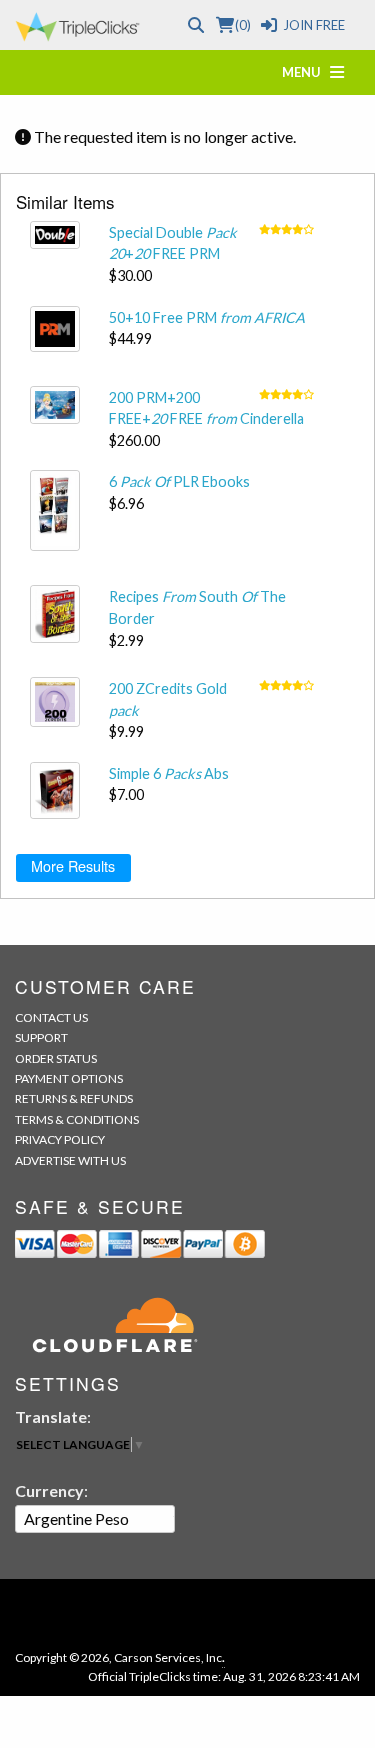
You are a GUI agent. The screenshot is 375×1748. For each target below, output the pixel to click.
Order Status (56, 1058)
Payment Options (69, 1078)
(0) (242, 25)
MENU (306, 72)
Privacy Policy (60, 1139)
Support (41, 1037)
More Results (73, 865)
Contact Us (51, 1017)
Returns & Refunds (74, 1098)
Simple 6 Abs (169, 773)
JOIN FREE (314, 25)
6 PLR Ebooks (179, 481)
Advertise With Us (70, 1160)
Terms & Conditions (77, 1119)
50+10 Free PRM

--

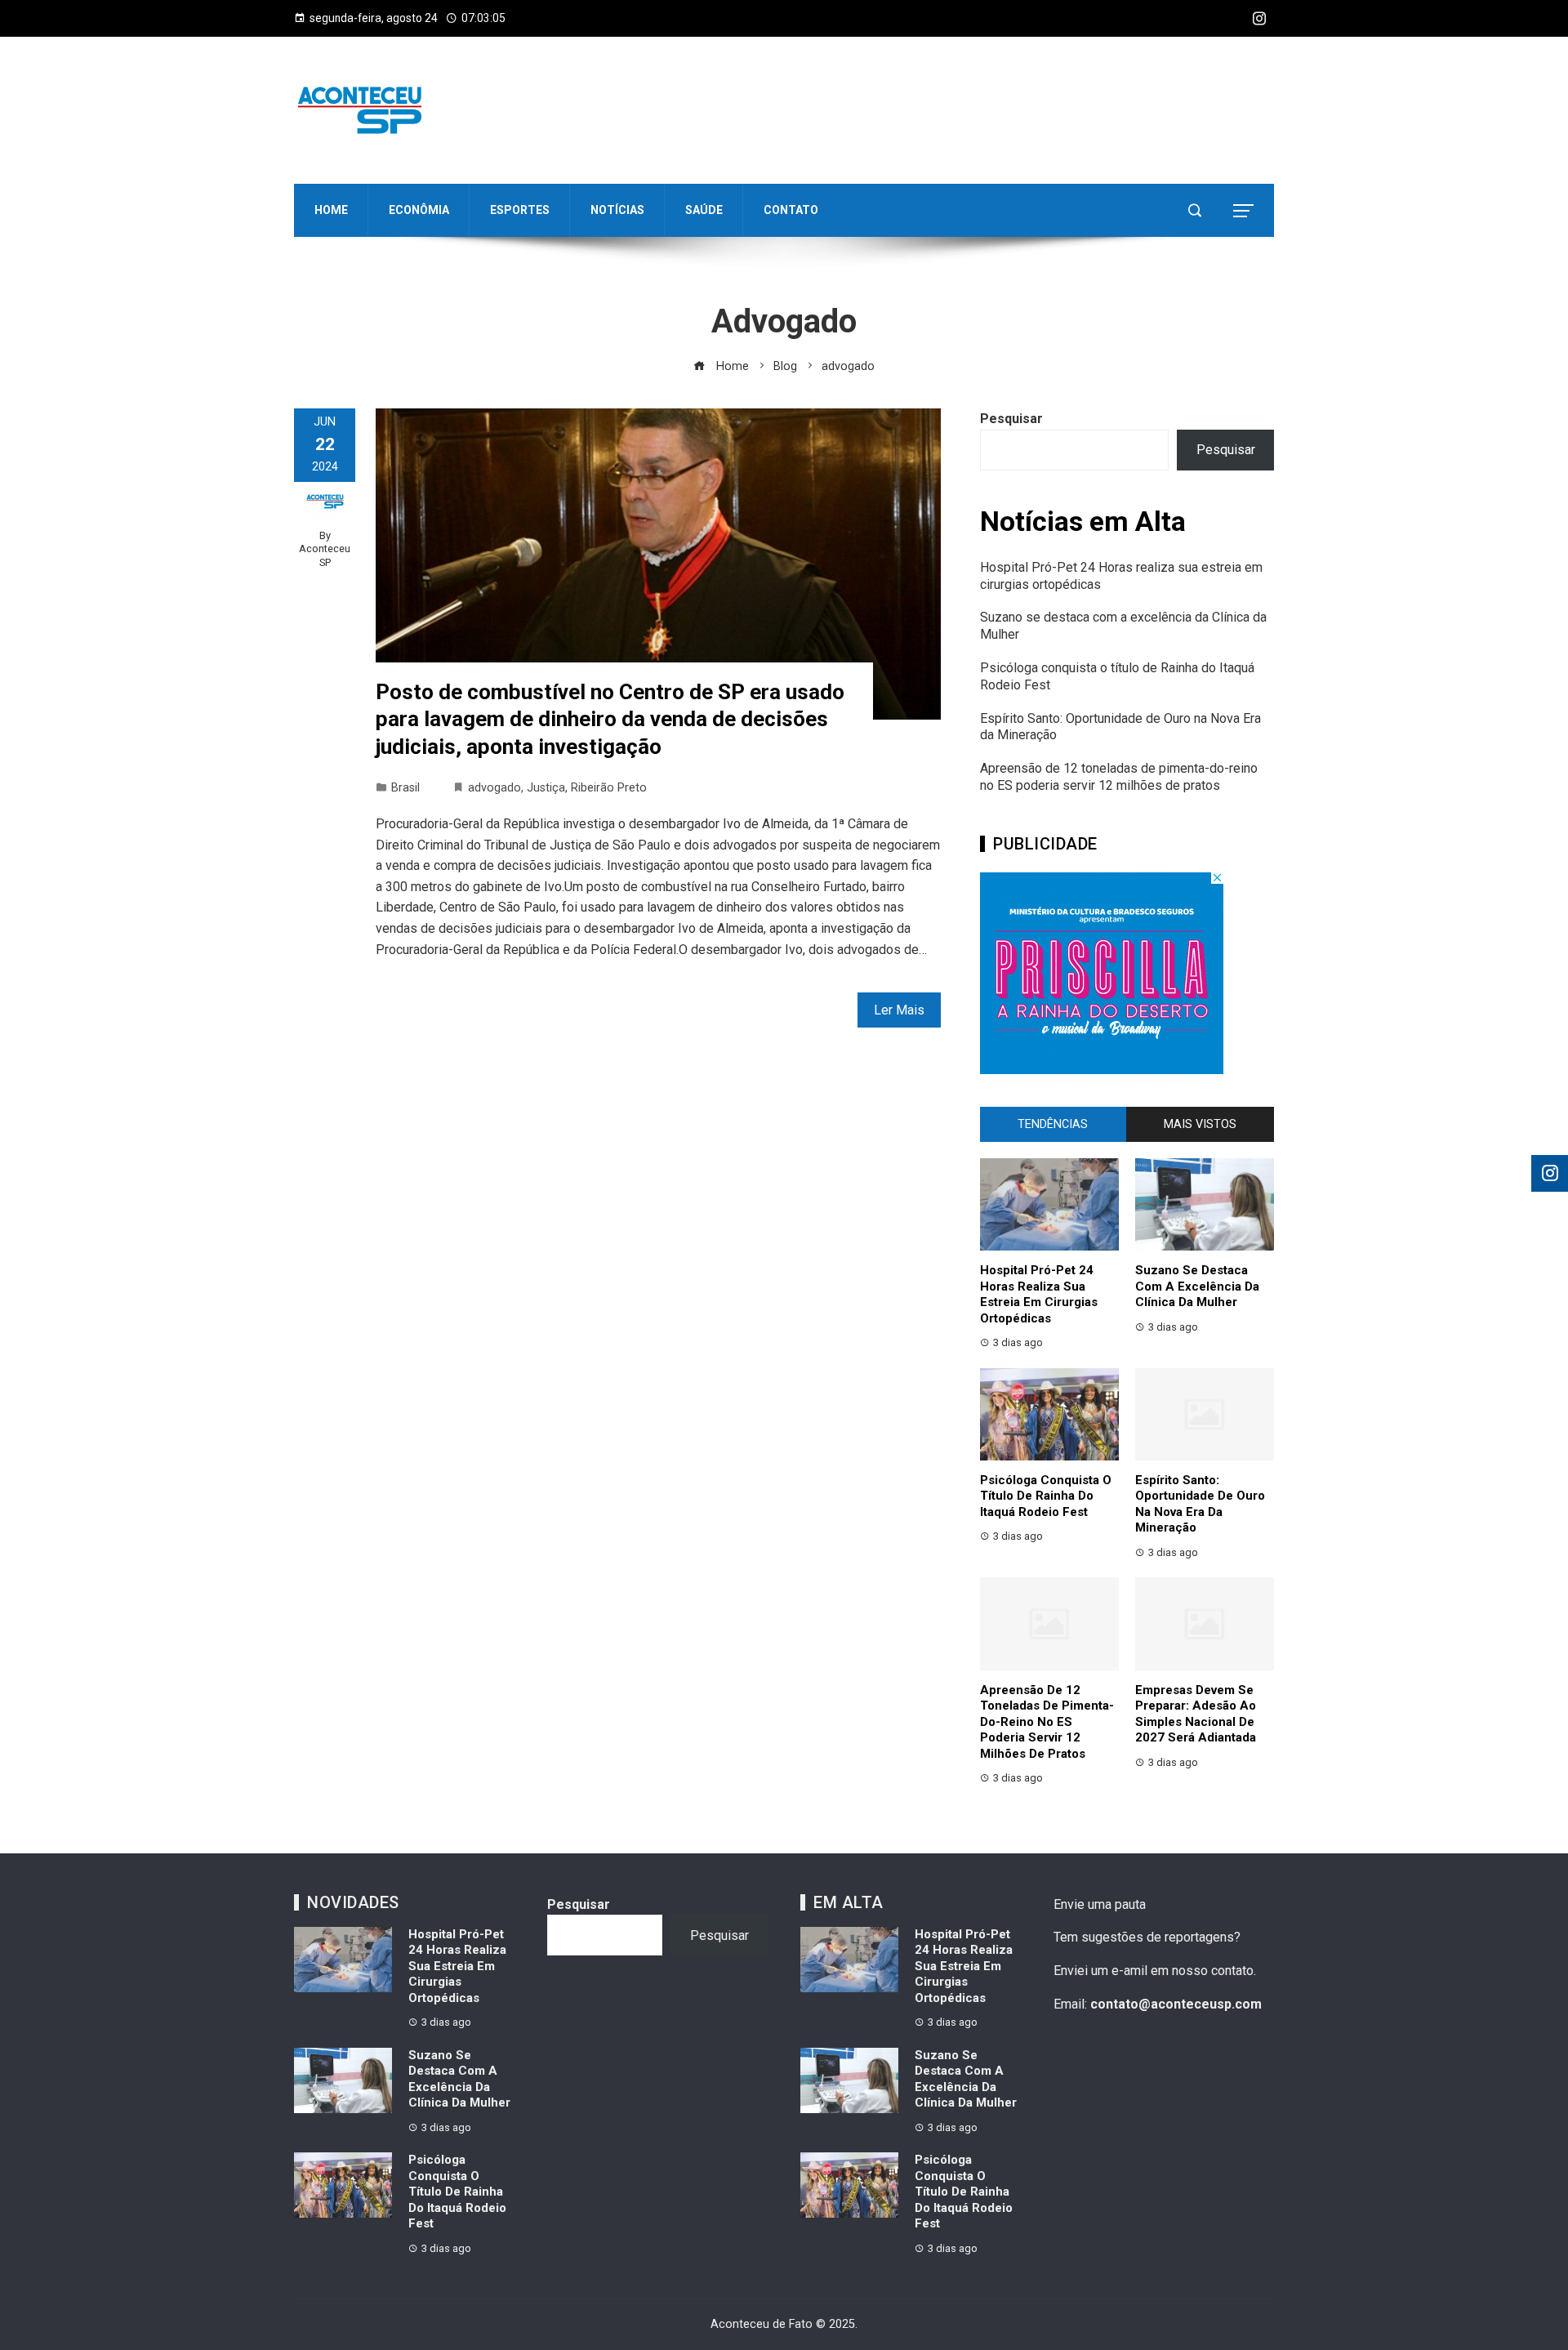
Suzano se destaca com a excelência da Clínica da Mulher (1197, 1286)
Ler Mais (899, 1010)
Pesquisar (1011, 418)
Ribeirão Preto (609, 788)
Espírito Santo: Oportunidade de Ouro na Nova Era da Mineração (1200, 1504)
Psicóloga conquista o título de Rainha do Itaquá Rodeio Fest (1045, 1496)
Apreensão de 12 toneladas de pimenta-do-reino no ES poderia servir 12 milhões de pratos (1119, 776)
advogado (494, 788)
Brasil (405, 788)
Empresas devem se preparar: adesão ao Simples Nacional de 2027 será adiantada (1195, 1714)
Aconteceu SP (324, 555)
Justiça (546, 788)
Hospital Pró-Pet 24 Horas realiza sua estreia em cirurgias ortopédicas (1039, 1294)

*The problem:*
Which lines above run from the one containing "Payment Options (69, 1078)" down to the one containing "50+10 Free PRM"? Repeat exactly those, both ends included, and nothing else.

*Task solution:*
Payment Options (69, 1078)
(0) (242, 25)
MENU (306, 72)
Privacy Policy (60, 1139)
Support (41, 1037)
More Results (73, 865)
Contact Us (51, 1017)
Returns & Refunds (74, 1098)
Simple 6 Abs (169, 773)
JOIN FREE (314, 25)
6 PLR Ebooks (179, 481)
Advertise With Us (70, 1160)
Terms & Conditions (77, 1119)
50+10 Free PRM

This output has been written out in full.